[DATA FOR PROCESSING]

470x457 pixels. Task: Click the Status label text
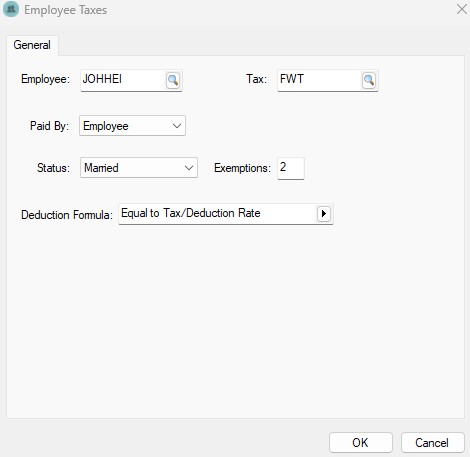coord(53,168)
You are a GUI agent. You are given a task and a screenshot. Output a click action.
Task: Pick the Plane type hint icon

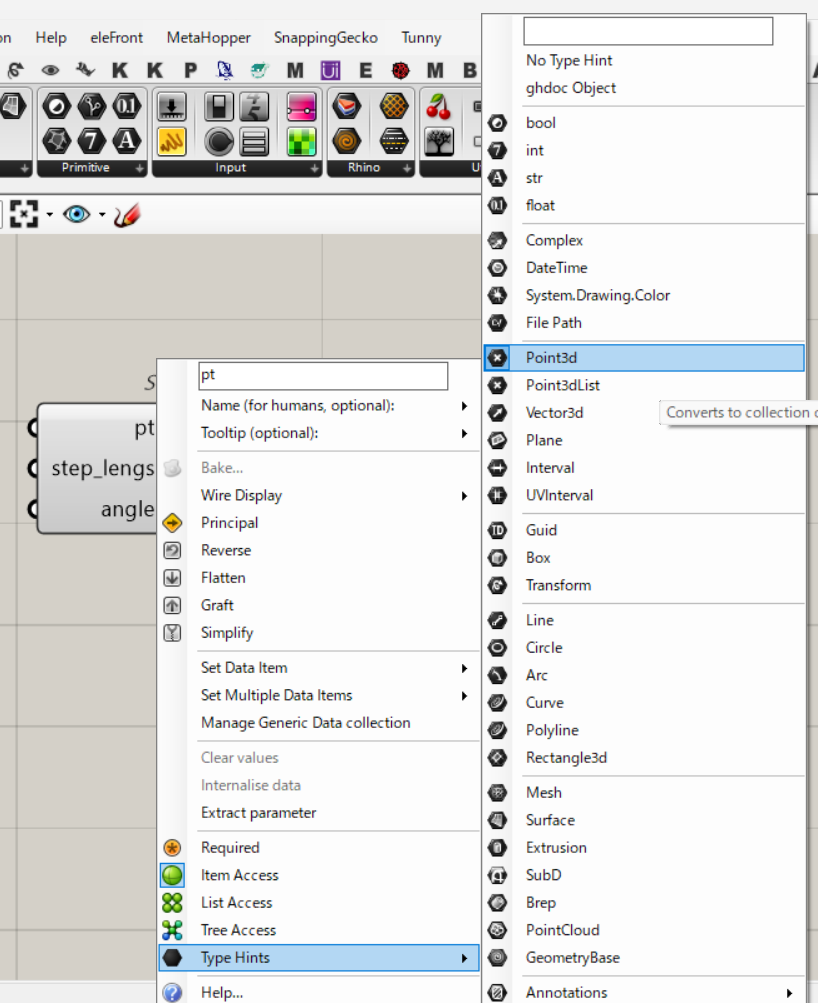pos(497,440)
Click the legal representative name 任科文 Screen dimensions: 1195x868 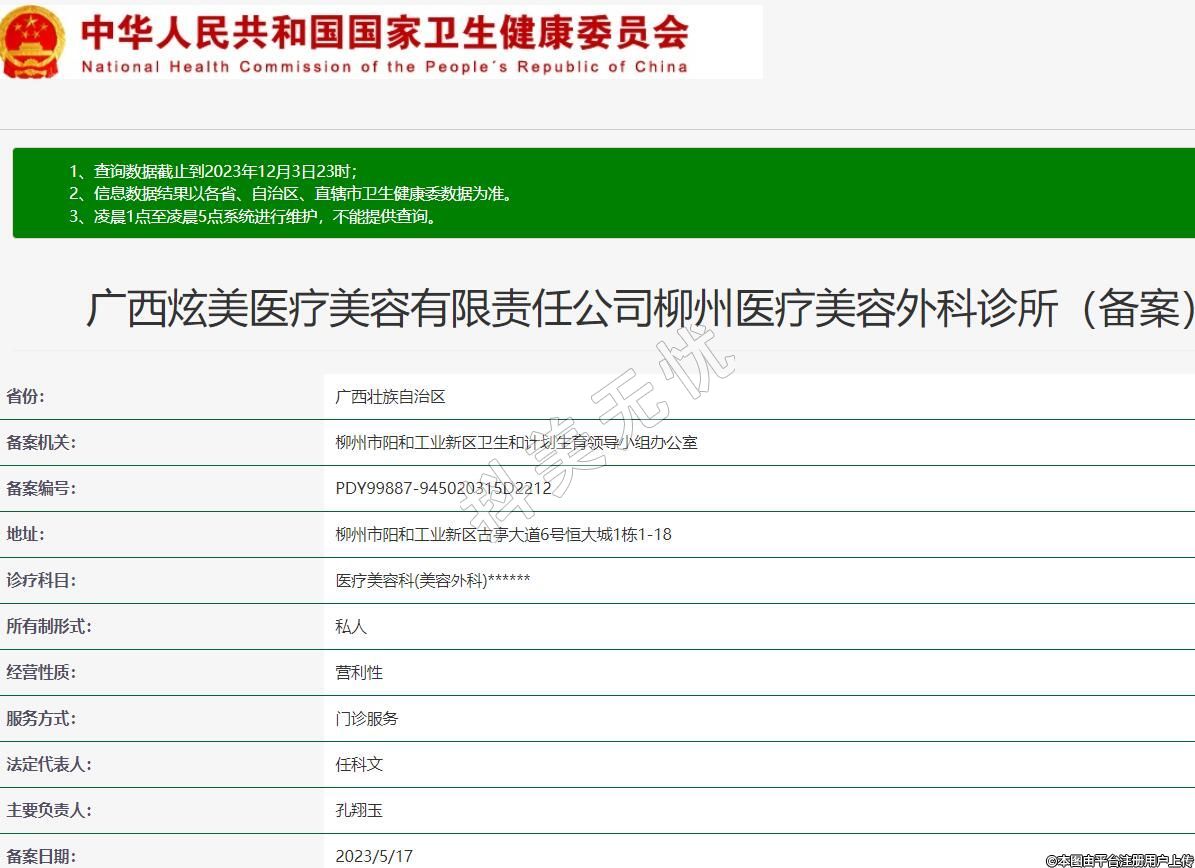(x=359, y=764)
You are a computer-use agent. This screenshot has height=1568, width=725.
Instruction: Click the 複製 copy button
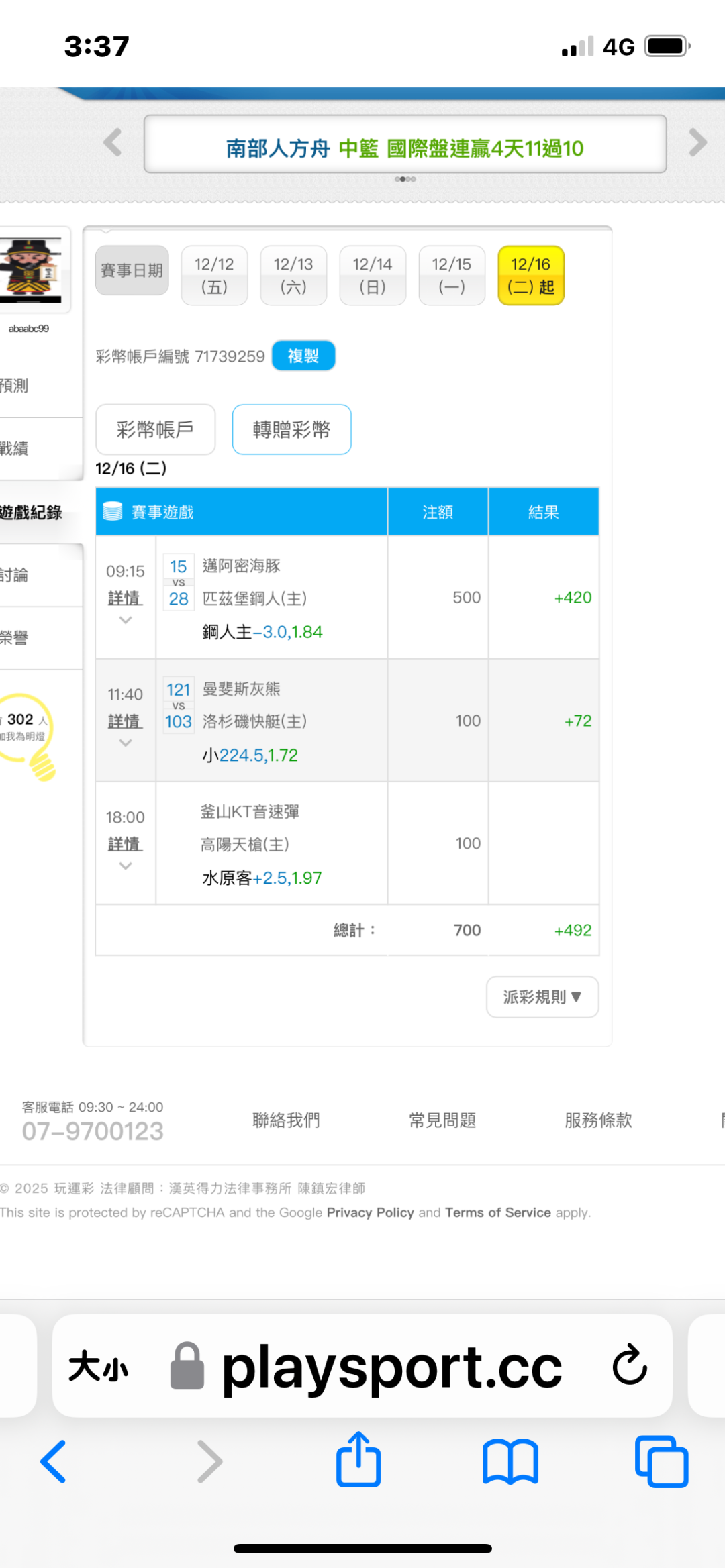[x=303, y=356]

[/DATA FOR PROCESSING]

● **YOUR ASSIGNMENT**: What is needed is a word-for-word restatement of the lines from the one holding "You are a computer-use" to the final line of the data above, inclusive, without any pictures.

● **RESPONSE TO THE TASK**:
You are a computer-use agent. This screenshot has height=1568, width=725.
Instruction: Click the 複製 copy button
[x=303, y=356]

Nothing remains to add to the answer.